Yield: 4 servings
|3 cups||All purpose flour|
|2 tablespoons||[Scant] baking powder|
|½ cup||Lard; melted *|
|1¼ cup||Or more water; divided|
|½ cup||Raisins, currants or dried blueberries or cranberries [optional]|
|2 tablespoons||Sugar [if fruit added]|
It was cooked in pioneer days in cast iron frying pans over open fires. Toutons use a similar dough where small rings are deep fried like doughnuts. Oven baking has become an alternative to the cast iron frying pan when made at home. The dough can also be wrapped around green de-barked sticks driven into the ground beside the camp fire.
* Melted shortening, butter or margarine can be used but the taste will be altered. Lard is traditional.

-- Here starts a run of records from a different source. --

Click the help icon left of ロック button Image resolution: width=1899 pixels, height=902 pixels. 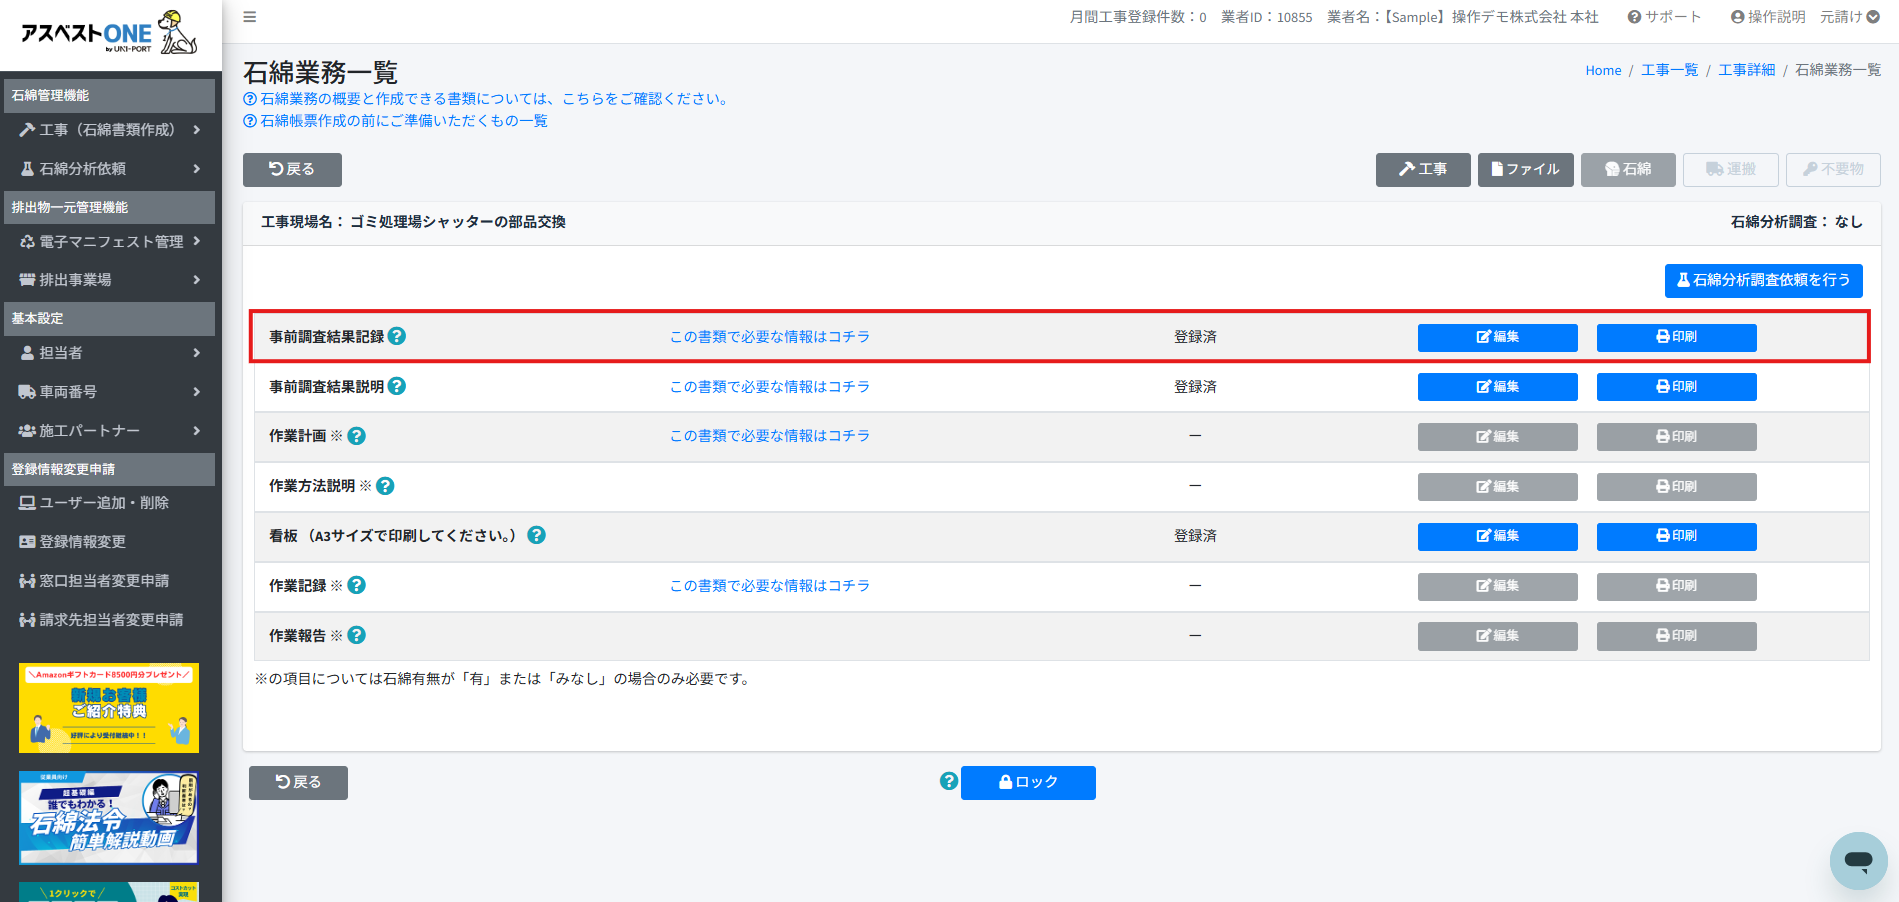click(x=949, y=781)
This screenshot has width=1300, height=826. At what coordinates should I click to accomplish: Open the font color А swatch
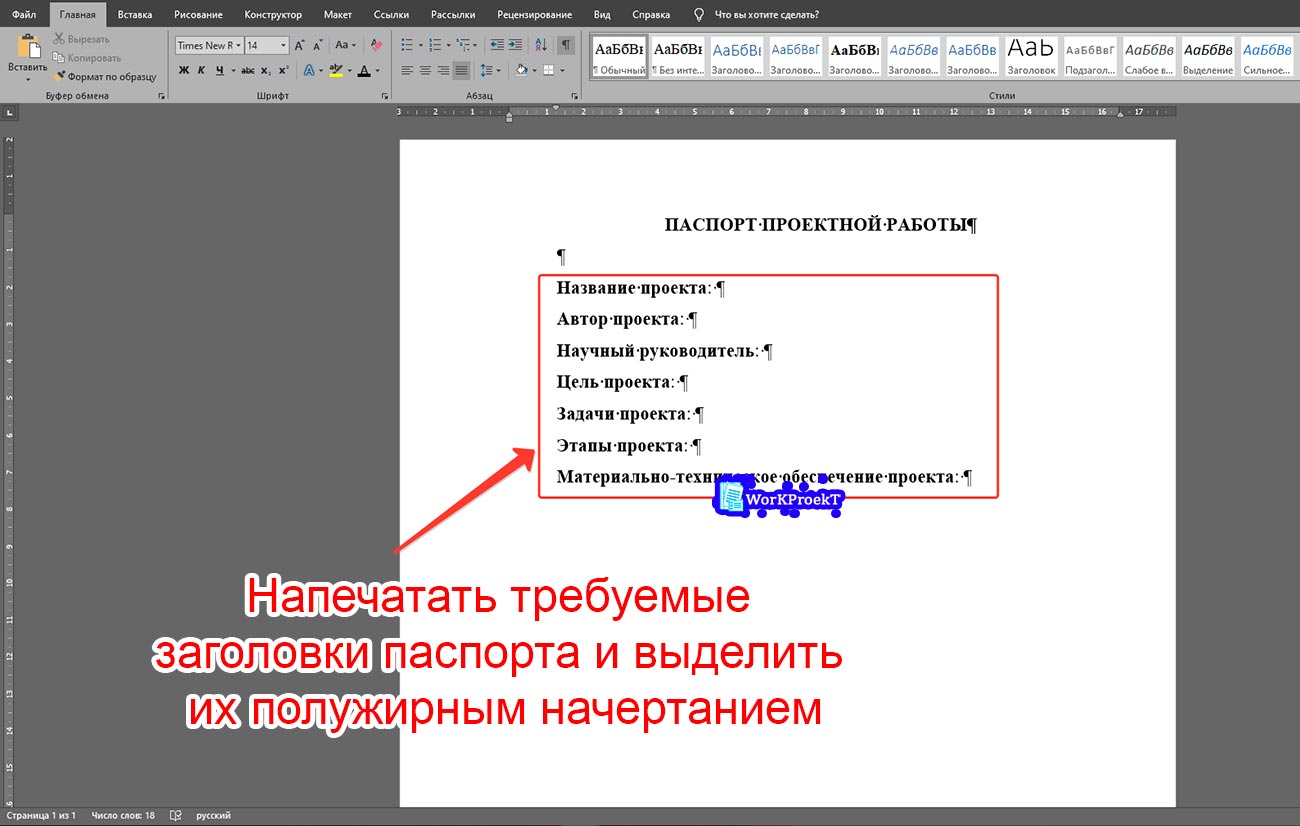coord(366,70)
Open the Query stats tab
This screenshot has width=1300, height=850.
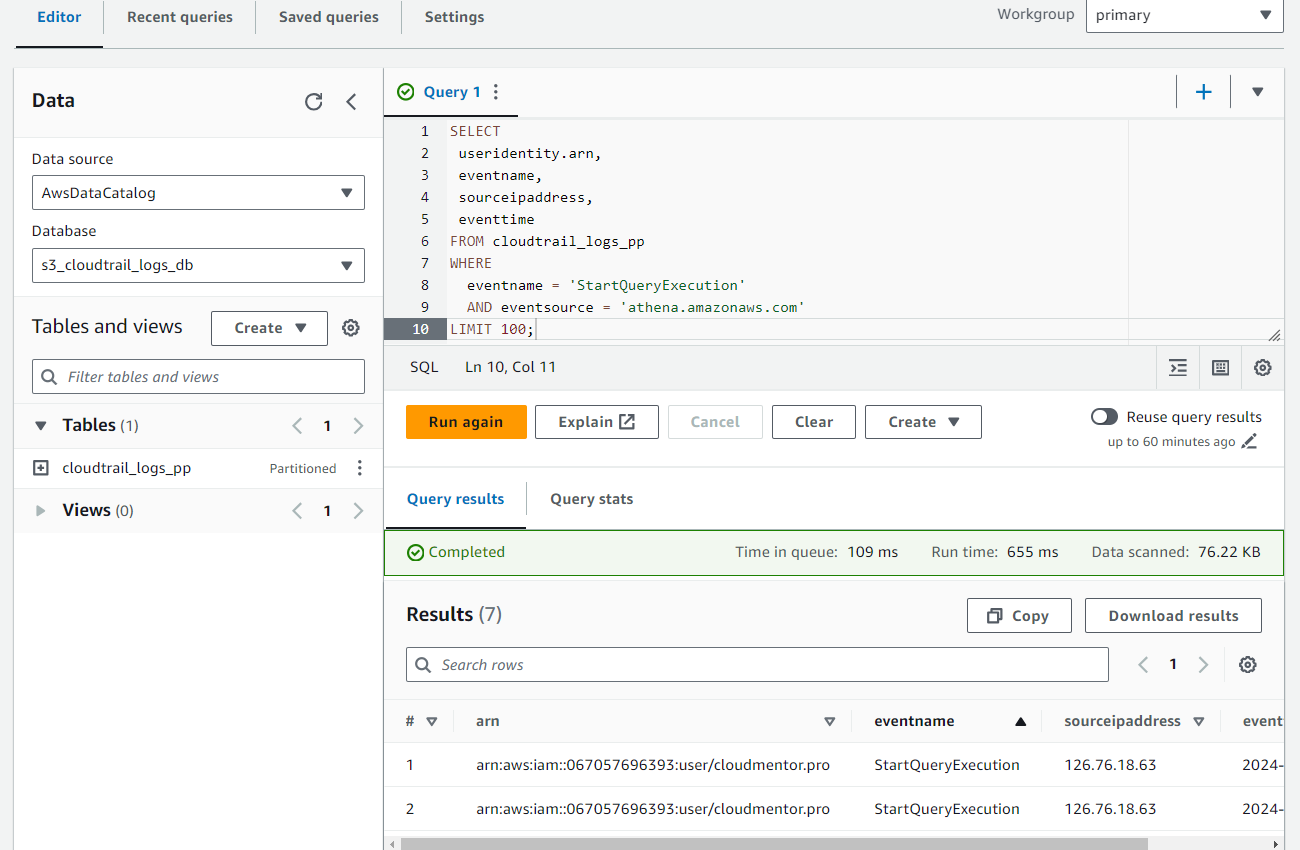591,499
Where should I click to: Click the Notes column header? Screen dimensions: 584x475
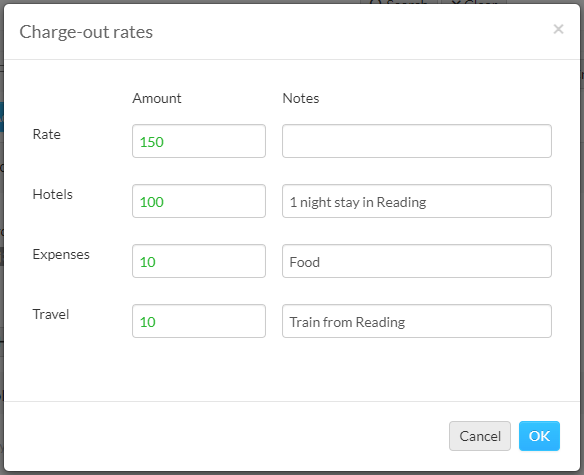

Measure flour, salt, baking powder [and dried fruit and sugar] into a large bowl. Stir to mix. Make a well in the center and pour in a ½ cup water. Do not mix yet. Then add the melted lard and the rest of the water. Depending on the dryness of the flour add up to ¼ cup more. The resulting batter should be slightly sticky, not flaky like pie pastry. Stir with fork to make a ball. No not overmix; stop as soon as the ball of dough lifts away from the bowl. Turn out onto a working surface. Knead gently about 10 times. Do not over work the dough and let the gluten develop. Or mix and knead with your hands in the bowl. Pat into a flat circle 1 inch thick. Cook in a greased frying pan over medium heat allowing 15 minutes each side. Use two lifters for easy turning. Serve hot with butter. Break it off in chunks or slice into wedges with a knife. May also be baked on greased baking sheet at 375 deg for 25 to 30 minutes or 450 deg for about 20 minutes for a golden brown exterior and a soft moist interior. The bannock will brown easier with the addition of at least some of the optional sugar.
This tastes best in a frying pan outdoors over a wood fire.
Variations: Substitute 1 cup whole wheat flour and/or ½ cup oatmeal for up to 1½ cups of white flour.
Add fresh fruit instead of dried.
Add aged shredded Cheddar cheese and/or chopped onion, garlic, herbs etc. for a savory version.